Sunday, March 25, 2007

zucchini flatbread

the weather in columbus was wonderful today and i was greeted by these happy faces this morning:cooking in the kitchen with all the doors and windows open as i put together zucchini flatbread was heaven. the only thing that could have made it better would have been ingredients that came from the worthington farmer's market, but all things in good time, my friends.
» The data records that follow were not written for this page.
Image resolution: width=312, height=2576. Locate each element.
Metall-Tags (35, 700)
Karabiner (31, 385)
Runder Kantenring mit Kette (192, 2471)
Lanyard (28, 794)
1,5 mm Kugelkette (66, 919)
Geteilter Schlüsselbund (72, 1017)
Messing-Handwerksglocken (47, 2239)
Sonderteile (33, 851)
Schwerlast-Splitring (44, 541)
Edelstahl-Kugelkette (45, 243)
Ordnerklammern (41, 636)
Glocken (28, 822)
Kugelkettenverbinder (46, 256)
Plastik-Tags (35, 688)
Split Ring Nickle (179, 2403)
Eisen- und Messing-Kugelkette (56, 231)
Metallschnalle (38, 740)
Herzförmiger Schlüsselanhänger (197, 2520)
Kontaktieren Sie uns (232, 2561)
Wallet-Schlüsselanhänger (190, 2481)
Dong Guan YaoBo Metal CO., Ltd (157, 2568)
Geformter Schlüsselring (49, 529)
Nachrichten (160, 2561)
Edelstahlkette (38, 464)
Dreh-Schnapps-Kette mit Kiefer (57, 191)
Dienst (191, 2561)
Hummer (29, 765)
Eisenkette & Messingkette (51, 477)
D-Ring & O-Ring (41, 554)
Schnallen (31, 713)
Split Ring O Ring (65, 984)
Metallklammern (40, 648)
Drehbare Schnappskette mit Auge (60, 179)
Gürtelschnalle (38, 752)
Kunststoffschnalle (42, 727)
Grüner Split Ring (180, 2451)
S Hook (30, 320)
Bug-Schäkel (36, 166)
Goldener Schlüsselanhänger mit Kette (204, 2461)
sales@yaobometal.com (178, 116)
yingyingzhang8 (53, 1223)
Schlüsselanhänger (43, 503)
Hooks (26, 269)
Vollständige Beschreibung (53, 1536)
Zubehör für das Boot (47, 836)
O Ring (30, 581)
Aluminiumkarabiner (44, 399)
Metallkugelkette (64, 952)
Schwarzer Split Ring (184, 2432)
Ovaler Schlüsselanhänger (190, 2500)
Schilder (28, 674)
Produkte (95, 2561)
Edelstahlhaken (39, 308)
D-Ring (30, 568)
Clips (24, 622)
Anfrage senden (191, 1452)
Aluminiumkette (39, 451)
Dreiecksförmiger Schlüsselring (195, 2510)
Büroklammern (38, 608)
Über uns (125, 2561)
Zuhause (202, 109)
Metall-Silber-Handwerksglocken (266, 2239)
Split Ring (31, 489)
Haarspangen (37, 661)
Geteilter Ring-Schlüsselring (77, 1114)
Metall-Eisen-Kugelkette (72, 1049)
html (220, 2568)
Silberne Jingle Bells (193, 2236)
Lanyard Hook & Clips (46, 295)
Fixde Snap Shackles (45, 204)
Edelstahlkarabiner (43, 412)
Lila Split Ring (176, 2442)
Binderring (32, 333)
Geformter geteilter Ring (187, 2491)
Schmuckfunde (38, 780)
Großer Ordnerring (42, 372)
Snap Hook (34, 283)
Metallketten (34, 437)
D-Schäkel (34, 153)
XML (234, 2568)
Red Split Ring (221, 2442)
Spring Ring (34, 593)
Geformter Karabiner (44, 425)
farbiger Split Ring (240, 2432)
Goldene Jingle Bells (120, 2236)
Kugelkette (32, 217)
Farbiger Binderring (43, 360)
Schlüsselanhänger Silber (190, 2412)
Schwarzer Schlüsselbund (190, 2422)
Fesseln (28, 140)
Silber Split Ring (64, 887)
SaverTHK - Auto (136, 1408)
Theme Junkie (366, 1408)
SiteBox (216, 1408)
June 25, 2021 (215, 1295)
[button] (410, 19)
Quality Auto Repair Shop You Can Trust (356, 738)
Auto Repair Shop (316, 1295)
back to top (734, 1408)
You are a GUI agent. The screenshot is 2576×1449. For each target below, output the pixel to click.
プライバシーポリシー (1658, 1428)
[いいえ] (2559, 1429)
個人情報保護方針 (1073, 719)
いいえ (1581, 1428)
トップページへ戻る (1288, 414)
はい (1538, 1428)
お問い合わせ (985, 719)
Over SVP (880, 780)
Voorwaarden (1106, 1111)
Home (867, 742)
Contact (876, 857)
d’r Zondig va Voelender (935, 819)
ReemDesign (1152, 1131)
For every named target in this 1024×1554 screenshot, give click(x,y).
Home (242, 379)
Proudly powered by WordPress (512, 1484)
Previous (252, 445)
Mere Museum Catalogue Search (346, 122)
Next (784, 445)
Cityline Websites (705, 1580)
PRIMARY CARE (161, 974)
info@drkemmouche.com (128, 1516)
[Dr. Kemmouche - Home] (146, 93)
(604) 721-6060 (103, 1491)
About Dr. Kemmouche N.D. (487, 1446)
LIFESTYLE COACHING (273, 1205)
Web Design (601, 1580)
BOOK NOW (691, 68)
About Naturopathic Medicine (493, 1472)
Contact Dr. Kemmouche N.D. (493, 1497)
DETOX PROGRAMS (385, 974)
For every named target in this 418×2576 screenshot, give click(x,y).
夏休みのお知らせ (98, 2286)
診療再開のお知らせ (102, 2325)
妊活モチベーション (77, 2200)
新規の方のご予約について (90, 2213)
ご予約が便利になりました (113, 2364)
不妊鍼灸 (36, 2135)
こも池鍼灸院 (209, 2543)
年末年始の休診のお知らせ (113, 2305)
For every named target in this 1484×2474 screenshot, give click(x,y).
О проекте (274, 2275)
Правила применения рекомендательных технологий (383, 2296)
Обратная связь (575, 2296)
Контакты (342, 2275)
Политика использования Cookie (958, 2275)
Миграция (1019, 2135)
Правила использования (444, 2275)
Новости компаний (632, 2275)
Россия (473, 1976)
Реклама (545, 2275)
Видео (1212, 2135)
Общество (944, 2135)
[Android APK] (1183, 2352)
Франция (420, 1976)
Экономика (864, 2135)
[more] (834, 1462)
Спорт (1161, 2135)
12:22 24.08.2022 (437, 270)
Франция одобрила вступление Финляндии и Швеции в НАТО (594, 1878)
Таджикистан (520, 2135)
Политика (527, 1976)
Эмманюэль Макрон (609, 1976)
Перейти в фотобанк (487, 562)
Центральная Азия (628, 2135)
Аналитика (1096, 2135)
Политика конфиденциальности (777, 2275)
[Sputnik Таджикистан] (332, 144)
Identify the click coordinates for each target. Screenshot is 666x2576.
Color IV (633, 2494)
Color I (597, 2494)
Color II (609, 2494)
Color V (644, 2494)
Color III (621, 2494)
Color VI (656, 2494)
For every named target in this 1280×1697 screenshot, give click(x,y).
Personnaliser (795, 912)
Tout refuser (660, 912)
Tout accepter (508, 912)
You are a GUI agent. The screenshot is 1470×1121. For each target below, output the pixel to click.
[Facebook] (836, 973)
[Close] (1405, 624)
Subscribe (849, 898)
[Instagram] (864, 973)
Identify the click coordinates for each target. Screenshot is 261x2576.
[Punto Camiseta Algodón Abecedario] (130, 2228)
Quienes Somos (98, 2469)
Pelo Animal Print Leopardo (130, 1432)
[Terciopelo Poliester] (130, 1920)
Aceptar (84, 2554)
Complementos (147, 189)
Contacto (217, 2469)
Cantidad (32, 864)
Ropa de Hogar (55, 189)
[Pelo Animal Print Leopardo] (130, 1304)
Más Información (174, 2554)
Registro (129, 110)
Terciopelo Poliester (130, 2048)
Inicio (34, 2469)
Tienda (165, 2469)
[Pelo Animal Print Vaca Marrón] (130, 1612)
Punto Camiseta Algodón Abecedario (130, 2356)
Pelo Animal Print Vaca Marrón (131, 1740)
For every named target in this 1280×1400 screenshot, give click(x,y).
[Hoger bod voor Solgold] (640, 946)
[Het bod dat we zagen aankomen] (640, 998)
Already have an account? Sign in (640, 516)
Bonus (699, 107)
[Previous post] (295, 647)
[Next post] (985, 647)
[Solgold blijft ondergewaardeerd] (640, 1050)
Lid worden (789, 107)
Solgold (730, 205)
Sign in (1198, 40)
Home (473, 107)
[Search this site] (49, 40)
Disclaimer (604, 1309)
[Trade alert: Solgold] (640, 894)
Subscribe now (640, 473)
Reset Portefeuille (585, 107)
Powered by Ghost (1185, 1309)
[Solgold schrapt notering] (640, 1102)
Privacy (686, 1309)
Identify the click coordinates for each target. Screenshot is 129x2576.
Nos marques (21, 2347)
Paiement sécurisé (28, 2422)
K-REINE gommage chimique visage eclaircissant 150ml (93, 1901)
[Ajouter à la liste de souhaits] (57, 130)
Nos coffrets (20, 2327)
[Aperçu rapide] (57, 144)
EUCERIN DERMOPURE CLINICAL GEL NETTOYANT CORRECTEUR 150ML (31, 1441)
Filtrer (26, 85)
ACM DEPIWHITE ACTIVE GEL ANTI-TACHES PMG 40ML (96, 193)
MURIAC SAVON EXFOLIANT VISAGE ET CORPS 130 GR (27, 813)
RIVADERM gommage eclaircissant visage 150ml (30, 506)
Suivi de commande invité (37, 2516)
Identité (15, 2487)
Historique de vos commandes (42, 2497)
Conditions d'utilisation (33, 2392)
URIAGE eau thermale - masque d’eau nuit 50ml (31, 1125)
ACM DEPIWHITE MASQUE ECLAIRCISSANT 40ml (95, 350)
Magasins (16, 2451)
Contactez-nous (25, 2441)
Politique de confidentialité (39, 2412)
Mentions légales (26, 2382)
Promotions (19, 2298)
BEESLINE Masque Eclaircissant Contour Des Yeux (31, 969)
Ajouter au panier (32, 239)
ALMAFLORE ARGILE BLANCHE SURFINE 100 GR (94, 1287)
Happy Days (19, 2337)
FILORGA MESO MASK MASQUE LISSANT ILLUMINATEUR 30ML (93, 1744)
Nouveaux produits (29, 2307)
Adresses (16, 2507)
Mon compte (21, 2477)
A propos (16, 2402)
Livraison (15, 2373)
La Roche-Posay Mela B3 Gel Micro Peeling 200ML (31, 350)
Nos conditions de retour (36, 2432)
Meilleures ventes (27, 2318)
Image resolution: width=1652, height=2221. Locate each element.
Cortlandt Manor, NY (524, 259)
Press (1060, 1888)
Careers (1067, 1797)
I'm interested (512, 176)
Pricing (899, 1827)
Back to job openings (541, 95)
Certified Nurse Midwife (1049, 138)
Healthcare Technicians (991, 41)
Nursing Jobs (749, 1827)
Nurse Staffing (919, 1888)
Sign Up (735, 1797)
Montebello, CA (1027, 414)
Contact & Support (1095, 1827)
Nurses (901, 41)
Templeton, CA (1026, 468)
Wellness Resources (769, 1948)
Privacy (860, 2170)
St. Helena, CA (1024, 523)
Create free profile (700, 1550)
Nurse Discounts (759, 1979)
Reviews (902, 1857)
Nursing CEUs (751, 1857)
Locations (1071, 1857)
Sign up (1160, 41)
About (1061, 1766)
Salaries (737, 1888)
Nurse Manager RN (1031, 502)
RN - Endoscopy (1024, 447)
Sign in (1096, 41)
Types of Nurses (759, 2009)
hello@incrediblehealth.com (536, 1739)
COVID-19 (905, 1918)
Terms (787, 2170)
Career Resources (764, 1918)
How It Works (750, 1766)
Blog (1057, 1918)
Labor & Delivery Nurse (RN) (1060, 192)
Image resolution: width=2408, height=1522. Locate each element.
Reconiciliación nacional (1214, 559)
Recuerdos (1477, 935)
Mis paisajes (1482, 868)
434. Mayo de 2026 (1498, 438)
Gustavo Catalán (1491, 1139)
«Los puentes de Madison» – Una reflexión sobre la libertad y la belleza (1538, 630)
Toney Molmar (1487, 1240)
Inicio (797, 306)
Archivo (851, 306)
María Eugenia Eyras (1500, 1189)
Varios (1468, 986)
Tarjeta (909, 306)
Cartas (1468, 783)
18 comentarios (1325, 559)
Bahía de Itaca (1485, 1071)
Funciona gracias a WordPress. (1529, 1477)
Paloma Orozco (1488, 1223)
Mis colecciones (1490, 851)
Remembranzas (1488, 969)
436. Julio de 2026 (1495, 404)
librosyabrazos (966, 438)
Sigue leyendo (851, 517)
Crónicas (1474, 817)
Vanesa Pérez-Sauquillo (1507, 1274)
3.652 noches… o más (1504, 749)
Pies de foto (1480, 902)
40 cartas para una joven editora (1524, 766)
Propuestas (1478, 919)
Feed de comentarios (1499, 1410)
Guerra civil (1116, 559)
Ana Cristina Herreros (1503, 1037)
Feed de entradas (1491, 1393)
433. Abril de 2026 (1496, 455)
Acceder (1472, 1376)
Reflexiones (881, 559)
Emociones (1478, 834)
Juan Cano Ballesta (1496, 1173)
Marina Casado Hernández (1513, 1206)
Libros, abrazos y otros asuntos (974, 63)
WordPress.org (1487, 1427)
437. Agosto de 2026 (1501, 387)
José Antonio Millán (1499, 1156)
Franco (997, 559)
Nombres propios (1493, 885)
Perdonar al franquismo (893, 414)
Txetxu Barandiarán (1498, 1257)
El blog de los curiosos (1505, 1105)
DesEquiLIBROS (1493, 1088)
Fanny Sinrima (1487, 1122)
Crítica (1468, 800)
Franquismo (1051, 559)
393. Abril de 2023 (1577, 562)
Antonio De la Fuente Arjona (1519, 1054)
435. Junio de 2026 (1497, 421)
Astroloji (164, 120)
zucchini flatbread evolved from making this recipe. the format/technique can be the base for lots of delectable combinations. both times i've made it i've let it rest in the fridge for up to 12 hours. so even though it takes a bit of time to put together, you can do it ahead of time if that's more convenient.

zucchini flat bread

equipment:
parchment paper
pizza stone

ingredients:
1 pre-made ball of pizza dough (from whole foods)
1 pkg boursin spreadable goat cheese, divided
medium sweet onion
2 tsp balsamic vinegar
1/2 c parmesan reggiano, divided
3 tbs chopped parsley, divided
small zucchini, sliced thinly
small summer squash, sliced thinly
2 small roma tomatoes, sliced thinly
olive oil

prep:
let the ball of dough sit out and come to room temperature. slice onion and caramelize with olive oil and balsamic vinegar. meanwhile, stretch dough into a large square, about 15"x15" and place on parchment paper. spread half of goat cheese on half of the dough & spread caramelized onions over goat cheese. sprinkle with half of parmesan reggiano and half parsley:
using parchment paper, fold in half. spread goat cheese on top of flatbread and sprinkle with remaining parmesan reggiano. add slices of zucchini, squash and tomato. drizzle with olive oil and top with remaining parsley.

bake:
using parchment paper, transfer to pizza stone and bake at 400 degrees for about 25 min, until edges are browned. let rest for at least 5 minutes before cutting.